GÓRA KALWARIA Podczas ostatniej sesji rady miejskiej rozmawiano o stanie miejskiego basenu, który po wybudowaniu był chlubą Góry Kalwarii, a dziś wymaga jeśli nie kapitalnego, to przynajmniej częściowego remontu
– Nasz basen jest w nienajlepszym stanie technicznym. W ubiegłym roku generował spory deficyt budżetowy (basen od początku swojego istnienia nie jest dochodowy – przyp. red.), może należałoby się zastanowić nad jego remontem oraz wzbogaceniem obiektu o dodatkowe atrakcje, które by przyciągnęły większą liczbę osób – mówiła radna Urszula Wroniewicz. Burmistrz Arkadiusz Strzyżewski poinformował, że gmina opracowała audyt energetyczny dla basenu.
– Jest prawdopodobne, że otrzymamy dofinansowanie z programu Horyzont Europa na innowacyjne działania energetyczne – poinformował. – To może być nawet pół miliona euro na termomodernizację pływalni. Będziemy aplikować też o inne środki. Chcemy basen zmodernizować, mamy to w głowie.
Radny Wojciech Kochański poruszył jeszcze dwie inne kwestie związane z basenem.
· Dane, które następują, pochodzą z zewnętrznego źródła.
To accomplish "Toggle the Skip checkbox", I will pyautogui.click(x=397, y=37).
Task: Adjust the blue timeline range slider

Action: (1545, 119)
Pierwsza to źle działająca według radnego wentylacja.
– Z powodu dużej wilgotności obiekt niszczeje – ostrzegał. – Jak ktoś jest tam dłużej, to ciężko oddychać. Może wystarczy zmienić ustawienia wentylacji…
Drugim problemem jest brak ozonatora, który kilka miesięcy temu się zepsuł. Teraz woda w basenie jest chlorowana.
– Ta pływalnia kiedyś była naszą wizytówką, a teraz jest obiektem do generalnego remontu – spuentował radny.
Burmistrz Strzyżewski zapewnił radnych i mieszkańców, że basen spełnia wszystkie normy i jest całkowicie bezpieczny.
– Byłem tam wczoraj z dziećmi i nie zauważyłem problemów z wentylacją – zapewnił.
– Badania wody też są prowadzone na bieżąco i wszystko jest w porządku.
– Nie zmienia to faktu, że w ościennych gminach większość basenów przeszło termomodernizację. Nasza pływalnia nie miała poważnego remontu od 1992 roku – dodała na zakończenie radna Monika Bolek.